Short problem
Write out the rows again, beginning at the line that has "Task: Click the External Types folder icon" and stopping after the line that has "point(638,141)", and change every "icon" to "symbol" with everything else left as it is. Omit the pictures from your answer.

Items from a data source:
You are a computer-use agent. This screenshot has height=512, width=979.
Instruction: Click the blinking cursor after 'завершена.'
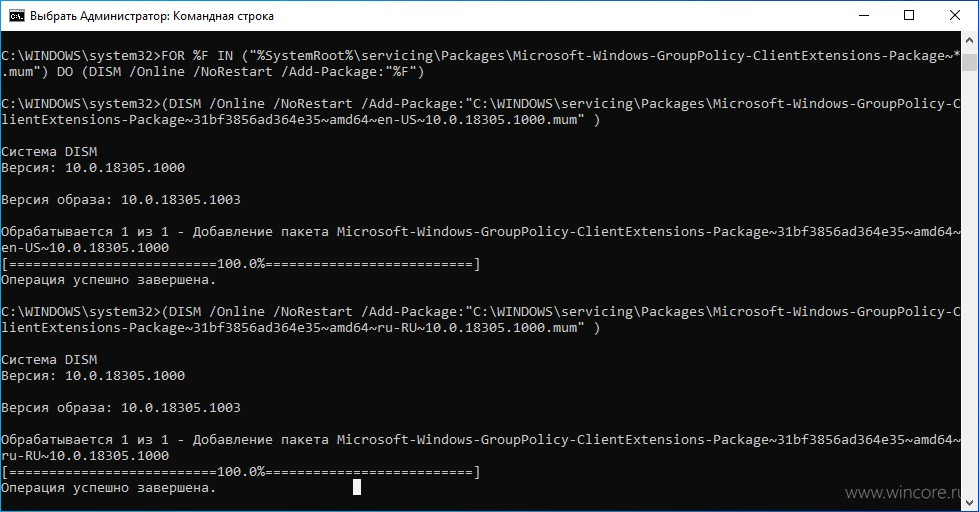[x=357, y=487]
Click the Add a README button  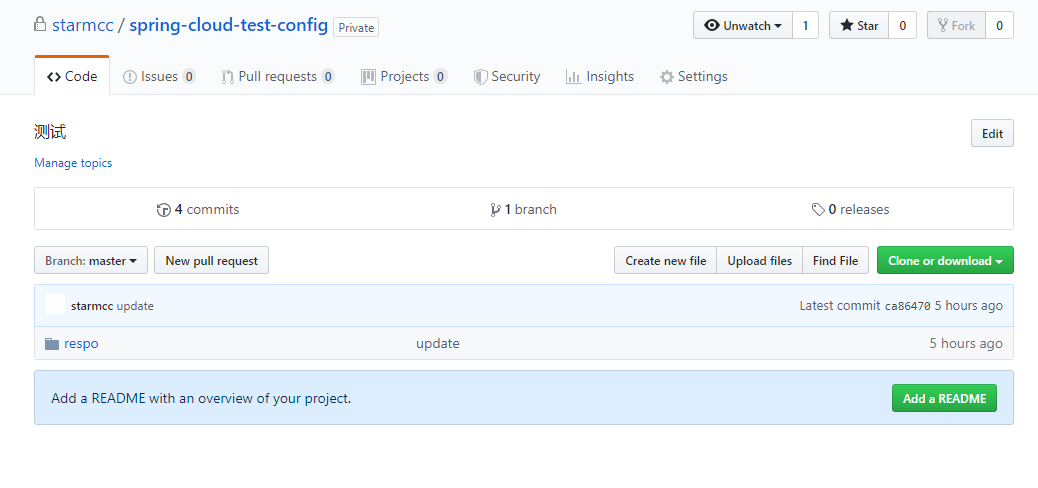click(x=944, y=398)
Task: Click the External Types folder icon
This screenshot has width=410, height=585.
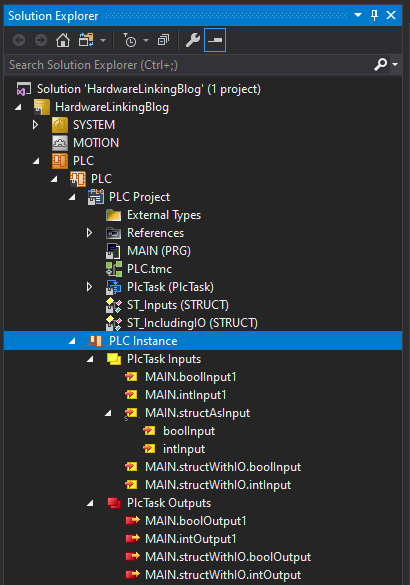Action: coord(113,215)
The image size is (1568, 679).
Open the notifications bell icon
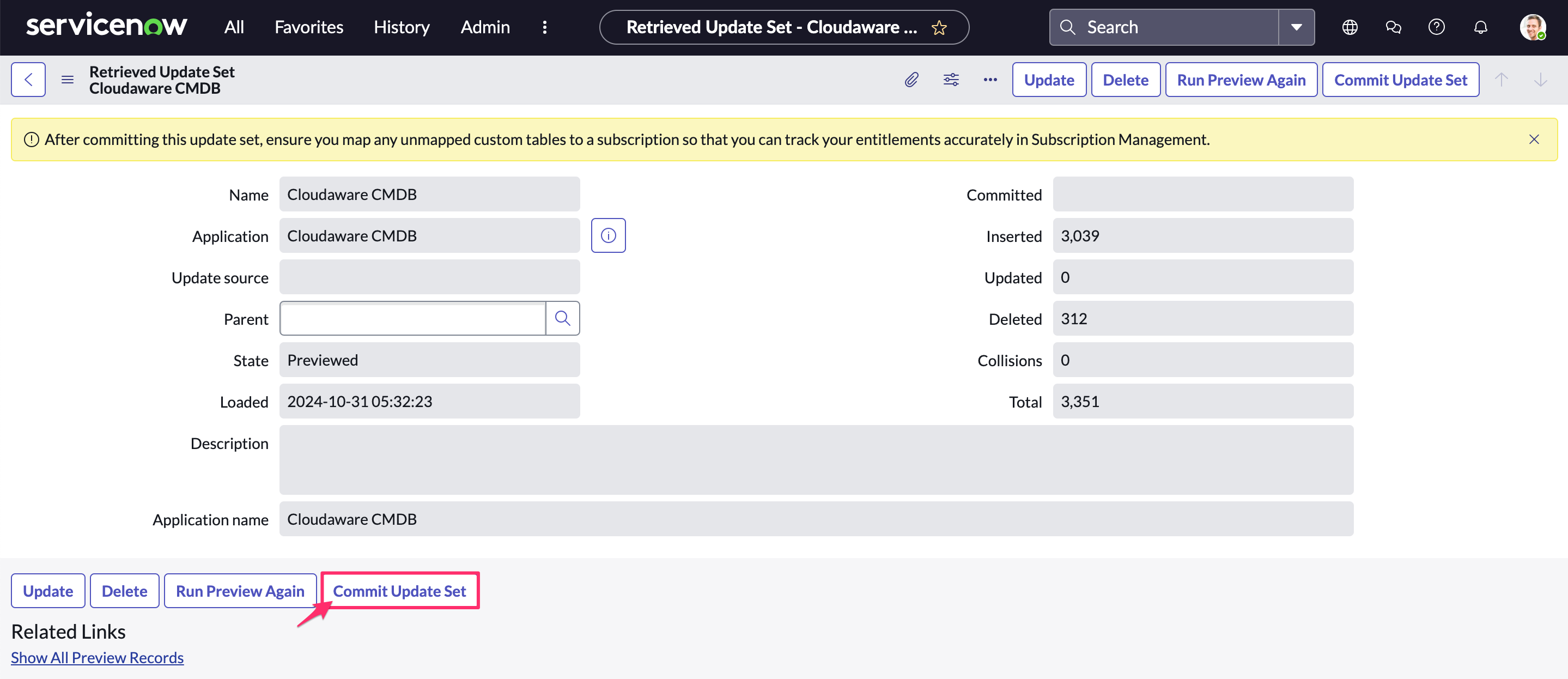(1481, 27)

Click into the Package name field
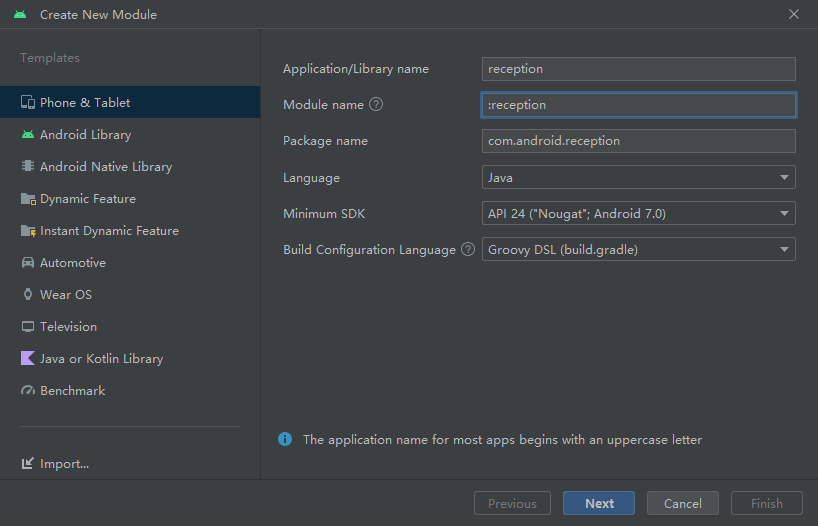point(638,141)
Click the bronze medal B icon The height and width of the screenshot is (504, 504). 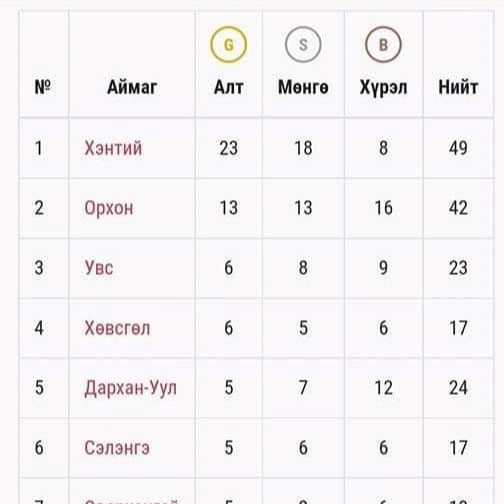pyautogui.click(x=383, y=45)
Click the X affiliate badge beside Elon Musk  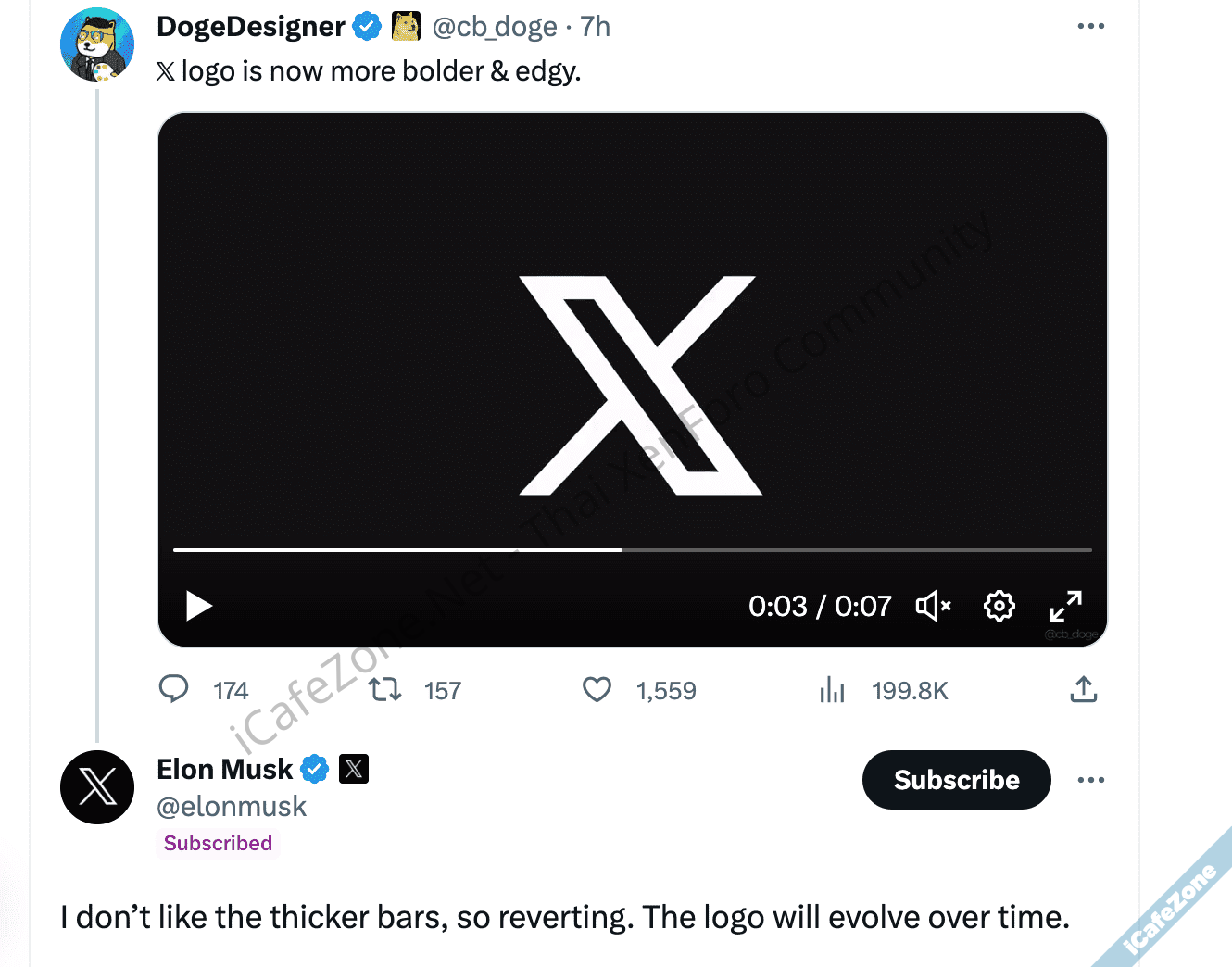354,769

Solution for this task
Task: Click the External Types folder symbol
This screenshot has width=410, height=585.
Action: coord(113,215)
The image size is (1568, 679).
Open the notifications bell symbol
(1481, 27)

Click into the Package name field
point(638,141)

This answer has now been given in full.